Dave Gallagher

Personal information
- Full name: David Gallagher
- Born: 21 April 1966 (age 59) Armidale, New South Wales, Australia

Playing information
- Position: Second-row
Club
| Years | Team | Pld | T | G | FG | P |
| 1988–91 | Western Suburbs | 51 | 4 | 0 | 0 | 16 |
| 1990–91 | Rochdale Hornets | 5 | 1 | 0 | 0 | 4 |
| 1989–93 | Illawarra Steelers | 13 | 0 | 0 | 0 | 0 |
|  | Total | 69 | 5 | 0 | 0 | 20 |
- Source: As of 28 December 2022

= Dave Gallagher (rugby league) =

Australian rugby league footballer

Dave Gallagher is an Australian former professional rugby league footballer who played in the 1980s and 1990s.
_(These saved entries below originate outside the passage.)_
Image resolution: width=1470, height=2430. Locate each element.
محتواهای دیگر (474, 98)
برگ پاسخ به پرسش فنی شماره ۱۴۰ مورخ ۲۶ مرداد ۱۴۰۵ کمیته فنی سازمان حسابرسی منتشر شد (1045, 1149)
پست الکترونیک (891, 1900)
He played for Western Suburbs and the Illawarra Steelers in the NSWRL competition. Gallagher also played for Rochdale in England and Redcliffe in the Brisbane Rugby League premiership.

==Playing career==
Gallagher began his professional rugby league career with Redcliffe in the Brisbane Rugby League premiership. Gallagher then signed with Western Suburbs in the NSWRL and played 51 games for the club over four years. During the 1990 NSWRL off-season, Gallagher played for Rochdale in England. In 1992, he joined Illawarra and played 13 games but missed out on the clubs first ever finals campaign.